- Opening Delimiter -
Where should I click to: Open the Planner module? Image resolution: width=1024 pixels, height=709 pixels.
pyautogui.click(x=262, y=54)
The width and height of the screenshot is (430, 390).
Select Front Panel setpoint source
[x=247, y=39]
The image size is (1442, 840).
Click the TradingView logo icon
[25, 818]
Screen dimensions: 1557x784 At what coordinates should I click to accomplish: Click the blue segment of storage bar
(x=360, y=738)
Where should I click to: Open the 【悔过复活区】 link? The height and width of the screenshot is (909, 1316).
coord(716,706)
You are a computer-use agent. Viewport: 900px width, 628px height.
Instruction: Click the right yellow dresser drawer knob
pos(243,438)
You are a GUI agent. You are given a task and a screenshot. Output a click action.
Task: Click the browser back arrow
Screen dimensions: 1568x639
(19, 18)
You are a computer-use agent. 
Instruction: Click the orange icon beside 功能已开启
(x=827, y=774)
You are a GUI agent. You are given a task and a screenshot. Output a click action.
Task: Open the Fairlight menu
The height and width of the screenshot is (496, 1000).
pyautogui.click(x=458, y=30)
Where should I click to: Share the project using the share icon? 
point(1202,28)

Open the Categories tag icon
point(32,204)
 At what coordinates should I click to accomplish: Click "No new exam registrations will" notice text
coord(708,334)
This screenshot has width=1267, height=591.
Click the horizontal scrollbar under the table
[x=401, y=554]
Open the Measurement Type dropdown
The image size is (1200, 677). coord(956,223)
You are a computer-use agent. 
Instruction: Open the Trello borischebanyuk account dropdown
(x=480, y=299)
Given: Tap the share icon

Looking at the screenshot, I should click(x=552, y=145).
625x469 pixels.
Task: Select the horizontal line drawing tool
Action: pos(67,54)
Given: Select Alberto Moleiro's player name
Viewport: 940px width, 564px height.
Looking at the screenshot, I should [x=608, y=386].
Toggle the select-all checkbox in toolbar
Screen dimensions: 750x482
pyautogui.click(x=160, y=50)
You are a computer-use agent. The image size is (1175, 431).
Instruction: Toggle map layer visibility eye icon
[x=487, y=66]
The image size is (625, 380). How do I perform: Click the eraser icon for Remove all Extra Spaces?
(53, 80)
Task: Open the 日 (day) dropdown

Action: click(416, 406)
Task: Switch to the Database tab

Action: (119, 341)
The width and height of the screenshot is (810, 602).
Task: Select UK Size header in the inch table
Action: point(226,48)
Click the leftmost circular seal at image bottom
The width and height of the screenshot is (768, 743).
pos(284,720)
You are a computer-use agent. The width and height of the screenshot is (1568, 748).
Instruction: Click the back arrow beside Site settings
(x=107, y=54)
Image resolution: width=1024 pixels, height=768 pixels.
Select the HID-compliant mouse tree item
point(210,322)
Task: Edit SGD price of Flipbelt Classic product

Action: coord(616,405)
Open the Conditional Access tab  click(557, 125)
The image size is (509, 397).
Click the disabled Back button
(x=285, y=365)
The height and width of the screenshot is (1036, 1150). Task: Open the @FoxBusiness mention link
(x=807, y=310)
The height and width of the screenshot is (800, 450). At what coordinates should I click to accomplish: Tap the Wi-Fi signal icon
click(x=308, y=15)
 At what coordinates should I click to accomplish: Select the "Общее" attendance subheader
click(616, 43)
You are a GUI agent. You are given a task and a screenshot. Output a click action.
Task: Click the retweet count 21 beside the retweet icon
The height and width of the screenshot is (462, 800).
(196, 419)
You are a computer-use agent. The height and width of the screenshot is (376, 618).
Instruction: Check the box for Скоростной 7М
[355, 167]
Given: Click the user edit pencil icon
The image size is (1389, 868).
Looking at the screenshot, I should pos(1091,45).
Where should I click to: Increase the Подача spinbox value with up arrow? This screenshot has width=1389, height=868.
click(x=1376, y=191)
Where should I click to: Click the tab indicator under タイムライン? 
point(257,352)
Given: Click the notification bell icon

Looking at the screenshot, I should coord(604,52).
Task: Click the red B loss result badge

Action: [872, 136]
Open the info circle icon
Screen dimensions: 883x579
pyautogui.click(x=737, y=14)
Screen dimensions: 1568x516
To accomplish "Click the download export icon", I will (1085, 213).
- Closing Delimiter -
◆ **Assigned task**: Recopy the records without any alteration.

◆ **Reply**:
Where should I click to: Open the Planner module? Image resolution: width=1024 pixels, height=709 pixels.
pyautogui.click(x=262, y=54)
The width and height of the screenshot is (430, 390).
Select Front Panel setpoint source
[x=247, y=39]
The image size is (1442, 840).
Click the TradingView logo icon
[25, 818]
Screen dimensions: 1557x784 At what coordinates should I click to accomplish: Click the blue segment of storage bar
(x=360, y=738)
Where should I click to: Open the 【悔过复活区】 link? The height and width of the screenshot is (909, 1316).
coord(716,706)
You are a computer-use agent. Viewport: 900px width, 628px height.
Instruction: Click the right yellow dresser drawer knob
pos(243,438)
You are a GUI agent. You are given a task and a screenshot. Output a click action.
Task: Click the browser back arrow
Screen dimensions: 1568x639
(19, 18)
You are a computer-use agent. 
Instruction: Click the orange icon beside 功能已开启
(x=827, y=774)
You are a GUI agent. You are given a task and a screenshot. Output a click action.
Task: Open the Fairlight menu
The height and width of the screenshot is (496, 1000).
pyautogui.click(x=458, y=30)
Where should I click to: Share the project using the share icon? 
point(1202,28)

Open the Categories tag icon
point(32,204)
 At what coordinates should I click to accomplish: Click "No new exam registrations will" notice text
coord(708,334)
This screenshot has width=1267, height=591.
Click the horizontal scrollbar under the table
[x=401, y=554]
Open the Measurement Type dropdown
The image size is (1200, 677). coord(956,223)
You are a computer-use agent. 
Instruction: Open the Trello borischebanyuk account dropdown
(x=480, y=299)
Given: Tap the share icon

Looking at the screenshot, I should click(x=552, y=145).
625x469 pixels.
Task: Select the horizontal line drawing tool
Action: pos(67,54)
Given: Select Alberto Moleiro's player name
Viewport: 940px width, 564px height.
Looking at the screenshot, I should [x=608, y=386].
Toggle the select-all checkbox in toolbar
Screen dimensions: 750x482
pyautogui.click(x=160, y=50)
You are a computer-use agent. The image size is (1175, 431).
Instruction: Toggle map layer visibility eye icon
[x=487, y=66]
The image size is (625, 380). How do I perform: Click the eraser icon for Remove all Extra Spaces?
(53, 80)
Task: Open the 日 (day) dropdown

Action: click(416, 406)
Task: Switch to the Database tab

Action: (119, 341)
The width and height of the screenshot is (810, 602).
Task: Select UK Size header in the inch table
Action: point(226,48)
Click the leftmost circular seal at image bottom
The width and height of the screenshot is (768, 743).
pos(284,720)
You are a computer-use agent. The width and height of the screenshot is (1568, 748).
Instruction: Click the back arrow beside Site settings
(x=107, y=54)
Image resolution: width=1024 pixels, height=768 pixels.
Select the HID-compliant mouse tree item
point(210,322)
Task: Edit SGD price of Flipbelt Classic product

Action: coord(616,405)
Open the Conditional Access tab  click(557, 125)
The image size is (509, 397).
Click the disabled Back button
(x=285, y=365)
The height and width of the screenshot is (1036, 1150). Task: Open the @FoxBusiness mention link
(x=807, y=310)
The height and width of the screenshot is (800, 450). At what coordinates should I click to accomplish: Tap the Wi-Fi signal icon
click(x=308, y=15)
 At what coordinates should I click to accomplish: Select the "Общее" attendance subheader
click(616, 43)
You are a GUI agent. You are given a task and a screenshot. Output a click action.
Task: Click the retweet count 21 beside the retweet icon
The height and width of the screenshot is (462, 800).
(196, 419)
You are a computer-use agent. The height and width of the screenshot is (376, 618).
Instruction: Check the box for Скоростной 7М
[355, 167]
Given: Click the user edit pencil icon
The image size is (1389, 868).
Looking at the screenshot, I should pos(1091,45).
Where should I click to: Increase the Подача spinbox value with up arrow? This screenshot has width=1389, height=868.
click(x=1376, y=191)
Where should I click to: Click the tab indicator under タイムライン? 
point(257,352)
Given: Click the notification bell icon

Looking at the screenshot, I should coord(604,52).
Task: Click the red B loss result badge

Action: [872, 136]
Open the info circle icon
Screen dimensions: 883x579
pyautogui.click(x=737, y=14)
Screen dimensions: 1568x516
To accomplish "Click the download export icon", I will (1085, 213).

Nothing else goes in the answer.